Ils ne se meuvent qu’autant qu’ils y sont contraints par la nécessité de manger et de boire, ou les exigences instinctives de leurs sens, sortes de statues inférieures aux véritables parce qu’elles sont animées.

Et plus les sociétés se civiliseront, plus les inerties volontaires croîtront en nombre, résultantes de la compréhension de luttes impossibles.
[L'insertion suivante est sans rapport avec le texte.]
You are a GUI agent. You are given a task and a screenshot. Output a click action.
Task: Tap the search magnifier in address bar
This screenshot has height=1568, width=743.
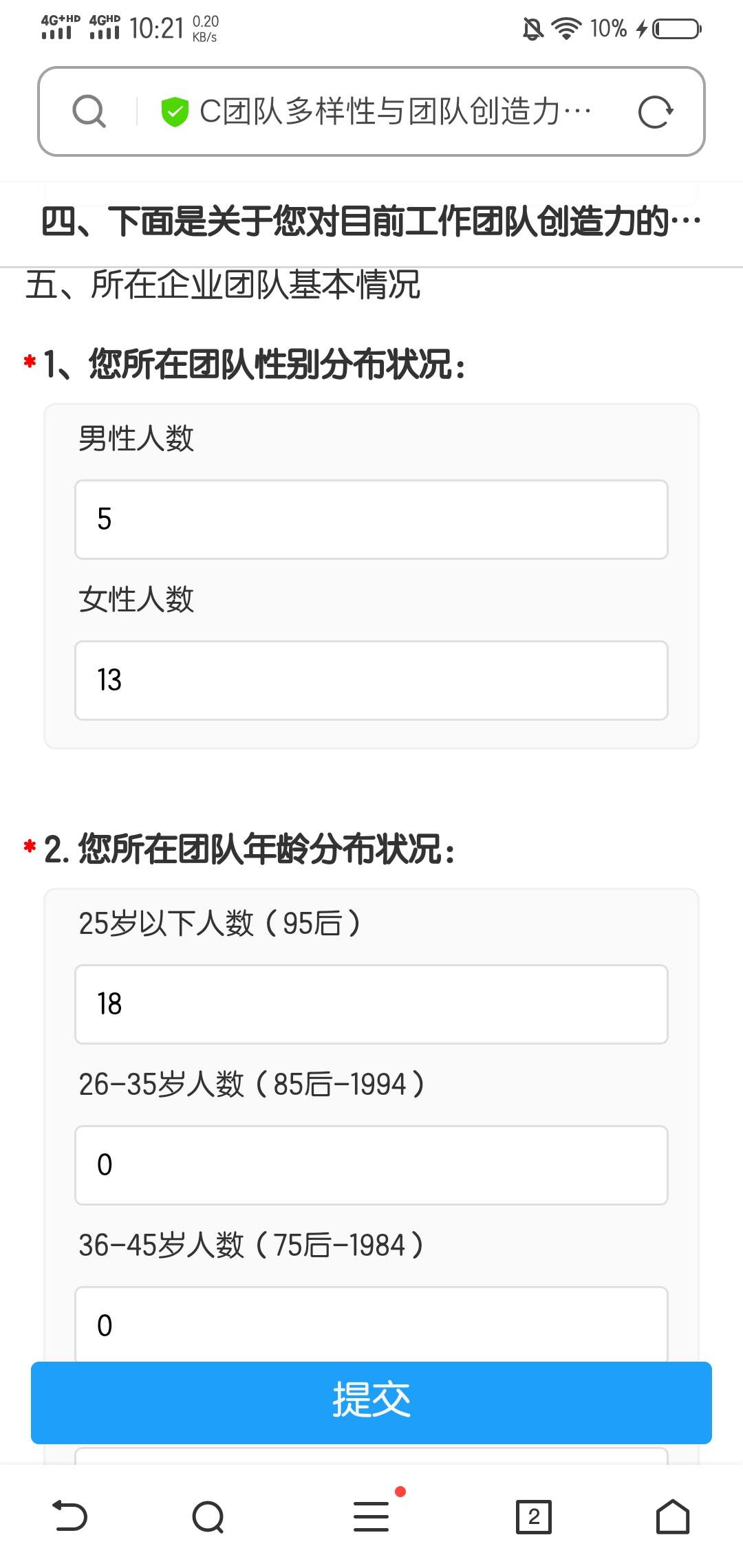tap(89, 111)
— Ils sont trop, oui, trop de sots et d’indélicats, trop de faibles, trop d’inutiles protégés par des lois destinées à accroître la collectivité et à détruire l’individu sans lequel la collectivité ne saurait exister. Affreux non-sens ; mais tout est non-sens dans les civilisations en tant que bloc ; les détails sont supportables et souffrent l’explication, mais l’ensemble constitue une négation.

L’homme d’ailleurs ne peut créer un ensemble, car l’ensemble c’est le tout qui comprend la terre, les arbres, les animaux, l’eau, le feu, les nuages, les soleils, la lune, les étoiles, les planètes et l’éther où tous les mondes se meuvent.

Aussi ce qui édifie l’influence de ces antiques statues de saints attirants les foules, c’est, en dehors des légendes, le besoin d’être secouru par une puissance intangible, incalculable humainement parlant, une puissance capable de diriger dans la bonne voie l’homme libre, si libre qu’il est en train d’en mourir.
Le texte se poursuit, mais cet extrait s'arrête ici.